Given data below:
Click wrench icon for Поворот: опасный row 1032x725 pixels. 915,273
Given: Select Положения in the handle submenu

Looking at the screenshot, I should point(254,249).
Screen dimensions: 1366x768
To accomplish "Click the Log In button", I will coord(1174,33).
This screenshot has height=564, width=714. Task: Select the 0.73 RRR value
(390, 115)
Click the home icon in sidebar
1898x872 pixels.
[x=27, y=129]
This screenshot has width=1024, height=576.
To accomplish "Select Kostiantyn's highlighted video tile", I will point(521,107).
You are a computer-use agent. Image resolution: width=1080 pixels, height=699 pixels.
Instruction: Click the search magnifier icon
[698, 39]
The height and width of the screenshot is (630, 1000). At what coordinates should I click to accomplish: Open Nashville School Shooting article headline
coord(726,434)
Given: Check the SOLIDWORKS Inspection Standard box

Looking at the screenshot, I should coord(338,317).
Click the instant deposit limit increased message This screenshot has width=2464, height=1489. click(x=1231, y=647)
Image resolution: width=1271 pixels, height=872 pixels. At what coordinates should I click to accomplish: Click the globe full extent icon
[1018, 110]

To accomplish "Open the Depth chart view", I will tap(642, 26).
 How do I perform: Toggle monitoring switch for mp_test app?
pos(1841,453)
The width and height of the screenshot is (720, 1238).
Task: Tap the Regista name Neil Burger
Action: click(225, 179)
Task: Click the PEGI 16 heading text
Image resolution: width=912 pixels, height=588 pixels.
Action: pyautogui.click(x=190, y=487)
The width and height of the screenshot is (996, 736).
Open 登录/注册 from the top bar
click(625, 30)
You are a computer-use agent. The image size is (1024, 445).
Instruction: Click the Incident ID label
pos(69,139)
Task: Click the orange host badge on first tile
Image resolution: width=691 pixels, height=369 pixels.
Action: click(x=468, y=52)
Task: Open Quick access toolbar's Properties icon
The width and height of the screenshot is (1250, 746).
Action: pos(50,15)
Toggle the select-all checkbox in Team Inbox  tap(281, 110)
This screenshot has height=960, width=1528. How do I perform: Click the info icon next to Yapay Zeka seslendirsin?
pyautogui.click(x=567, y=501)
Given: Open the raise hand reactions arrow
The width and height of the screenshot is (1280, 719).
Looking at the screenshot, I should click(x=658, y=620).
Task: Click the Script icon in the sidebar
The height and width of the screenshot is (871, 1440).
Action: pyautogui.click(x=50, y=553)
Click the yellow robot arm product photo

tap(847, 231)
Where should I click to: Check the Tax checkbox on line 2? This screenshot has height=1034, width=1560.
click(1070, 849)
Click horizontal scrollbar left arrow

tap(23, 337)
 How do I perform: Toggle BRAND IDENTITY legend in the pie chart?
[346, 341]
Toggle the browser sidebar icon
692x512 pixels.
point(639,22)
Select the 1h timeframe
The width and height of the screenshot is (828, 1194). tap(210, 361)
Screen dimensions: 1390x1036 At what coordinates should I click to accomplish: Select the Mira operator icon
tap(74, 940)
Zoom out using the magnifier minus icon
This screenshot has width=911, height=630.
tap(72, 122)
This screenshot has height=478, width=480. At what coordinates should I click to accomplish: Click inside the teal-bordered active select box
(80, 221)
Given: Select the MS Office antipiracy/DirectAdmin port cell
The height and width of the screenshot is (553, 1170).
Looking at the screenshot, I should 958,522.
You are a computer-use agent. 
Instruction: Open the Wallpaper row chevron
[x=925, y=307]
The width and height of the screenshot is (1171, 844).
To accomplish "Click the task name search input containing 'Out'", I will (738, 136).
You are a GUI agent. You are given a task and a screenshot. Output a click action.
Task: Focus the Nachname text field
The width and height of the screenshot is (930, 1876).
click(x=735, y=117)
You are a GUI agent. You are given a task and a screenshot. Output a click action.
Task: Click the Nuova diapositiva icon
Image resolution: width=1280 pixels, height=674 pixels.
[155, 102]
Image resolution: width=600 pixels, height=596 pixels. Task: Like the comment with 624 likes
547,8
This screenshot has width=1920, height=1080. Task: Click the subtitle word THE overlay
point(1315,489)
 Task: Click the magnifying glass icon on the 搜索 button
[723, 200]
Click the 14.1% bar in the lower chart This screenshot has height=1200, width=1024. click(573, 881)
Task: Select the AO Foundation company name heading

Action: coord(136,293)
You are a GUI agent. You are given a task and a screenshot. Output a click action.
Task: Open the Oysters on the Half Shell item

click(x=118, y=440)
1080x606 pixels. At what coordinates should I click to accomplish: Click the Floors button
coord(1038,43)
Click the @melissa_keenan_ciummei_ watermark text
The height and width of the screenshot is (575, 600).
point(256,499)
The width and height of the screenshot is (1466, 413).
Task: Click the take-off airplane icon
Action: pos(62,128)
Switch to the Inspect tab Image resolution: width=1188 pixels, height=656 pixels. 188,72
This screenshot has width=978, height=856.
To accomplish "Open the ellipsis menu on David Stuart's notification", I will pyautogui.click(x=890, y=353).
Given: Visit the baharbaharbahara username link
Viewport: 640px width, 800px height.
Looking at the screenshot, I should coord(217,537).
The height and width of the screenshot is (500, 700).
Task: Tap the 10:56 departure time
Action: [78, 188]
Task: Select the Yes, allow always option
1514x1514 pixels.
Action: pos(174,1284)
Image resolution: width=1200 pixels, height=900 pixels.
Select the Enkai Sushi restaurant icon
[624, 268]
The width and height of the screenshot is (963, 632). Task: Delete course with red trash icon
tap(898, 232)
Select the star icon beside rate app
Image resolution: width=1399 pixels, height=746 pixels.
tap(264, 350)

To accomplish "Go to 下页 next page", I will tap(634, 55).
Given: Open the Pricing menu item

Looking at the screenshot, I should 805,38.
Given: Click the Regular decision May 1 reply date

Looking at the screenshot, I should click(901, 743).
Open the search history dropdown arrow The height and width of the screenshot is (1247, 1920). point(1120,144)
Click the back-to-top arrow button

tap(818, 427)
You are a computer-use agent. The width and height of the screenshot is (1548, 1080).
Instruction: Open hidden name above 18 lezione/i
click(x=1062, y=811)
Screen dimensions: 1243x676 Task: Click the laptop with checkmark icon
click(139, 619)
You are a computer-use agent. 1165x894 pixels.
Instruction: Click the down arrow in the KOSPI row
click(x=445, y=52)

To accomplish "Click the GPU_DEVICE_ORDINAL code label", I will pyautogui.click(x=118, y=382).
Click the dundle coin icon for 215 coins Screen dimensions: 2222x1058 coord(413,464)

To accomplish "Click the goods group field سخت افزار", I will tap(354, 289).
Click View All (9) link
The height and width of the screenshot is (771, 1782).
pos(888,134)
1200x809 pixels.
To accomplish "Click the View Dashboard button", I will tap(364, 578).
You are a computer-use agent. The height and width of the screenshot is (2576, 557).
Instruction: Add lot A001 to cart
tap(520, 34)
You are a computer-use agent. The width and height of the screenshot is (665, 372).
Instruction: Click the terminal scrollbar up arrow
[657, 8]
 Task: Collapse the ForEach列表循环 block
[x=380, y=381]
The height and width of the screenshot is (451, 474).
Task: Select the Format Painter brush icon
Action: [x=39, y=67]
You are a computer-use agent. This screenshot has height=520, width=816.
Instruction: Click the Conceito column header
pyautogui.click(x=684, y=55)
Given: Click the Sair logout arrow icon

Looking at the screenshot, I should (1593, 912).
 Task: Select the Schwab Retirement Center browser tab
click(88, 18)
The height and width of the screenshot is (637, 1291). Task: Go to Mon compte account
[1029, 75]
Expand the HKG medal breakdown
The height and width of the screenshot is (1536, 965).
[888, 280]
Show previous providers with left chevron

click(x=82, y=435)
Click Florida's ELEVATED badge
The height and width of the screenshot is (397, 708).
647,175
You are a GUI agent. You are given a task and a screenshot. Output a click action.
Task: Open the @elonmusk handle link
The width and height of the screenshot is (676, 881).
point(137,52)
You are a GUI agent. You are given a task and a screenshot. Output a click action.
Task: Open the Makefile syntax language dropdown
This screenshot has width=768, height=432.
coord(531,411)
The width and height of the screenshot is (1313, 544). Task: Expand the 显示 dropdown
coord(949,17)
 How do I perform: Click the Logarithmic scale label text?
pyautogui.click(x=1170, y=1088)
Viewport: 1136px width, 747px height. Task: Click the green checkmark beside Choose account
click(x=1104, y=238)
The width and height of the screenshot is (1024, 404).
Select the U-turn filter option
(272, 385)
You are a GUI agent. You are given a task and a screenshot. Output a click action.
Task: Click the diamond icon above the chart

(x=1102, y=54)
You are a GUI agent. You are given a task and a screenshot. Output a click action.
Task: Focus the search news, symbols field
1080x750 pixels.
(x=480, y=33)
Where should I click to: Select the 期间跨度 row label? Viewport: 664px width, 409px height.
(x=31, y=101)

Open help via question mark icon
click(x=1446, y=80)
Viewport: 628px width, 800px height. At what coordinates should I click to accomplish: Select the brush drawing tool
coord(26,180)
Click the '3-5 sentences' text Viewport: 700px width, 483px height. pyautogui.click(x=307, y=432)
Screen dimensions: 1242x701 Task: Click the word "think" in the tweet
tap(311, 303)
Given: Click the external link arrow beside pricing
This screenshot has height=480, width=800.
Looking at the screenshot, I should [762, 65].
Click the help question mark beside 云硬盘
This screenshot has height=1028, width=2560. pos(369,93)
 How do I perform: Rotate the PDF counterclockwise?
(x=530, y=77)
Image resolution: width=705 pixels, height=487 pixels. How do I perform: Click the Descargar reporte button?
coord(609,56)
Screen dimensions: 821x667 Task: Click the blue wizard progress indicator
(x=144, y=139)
End of Given data.
» **Try it**
In the data above, start at the line that has "Task: Select the Schwab", stop after the line that has "The width and height of the screenshot is (1024, 404).", and print every line in between exactly as it stands.

» **Result below**
 Task: Select the Schwab Retirement Center browser tab
click(88, 18)
The height and width of the screenshot is (637, 1291). Task: Go to Mon compte account
[1029, 75]
Expand the HKG medal breakdown
The height and width of the screenshot is (1536, 965).
[888, 280]
Show previous providers with left chevron

click(x=82, y=435)
Click Florida's ELEVATED badge
The height and width of the screenshot is (397, 708).
647,175
You are a GUI agent. You are given a task and a screenshot. Output a click action.
Task: Open the @elonmusk handle link
The width and height of the screenshot is (676, 881).
point(137,52)
You are a GUI agent. You are given a task and a screenshot. Output a click action.
Task: Open the Makefile syntax language dropdown
This screenshot has width=768, height=432.
coord(531,411)
The width and height of the screenshot is (1313, 544). Task: Expand the 显示 dropdown
coord(949,17)
 How do I perform: Click the Logarithmic scale label text?
pyautogui.click(x=1170, y=1088)
Viewport: 1136px width, 747px height. Task: Click the green checkmark beside Choose account
click(x=1104, y=238)
The width and height of the screenshot is (1024, 404).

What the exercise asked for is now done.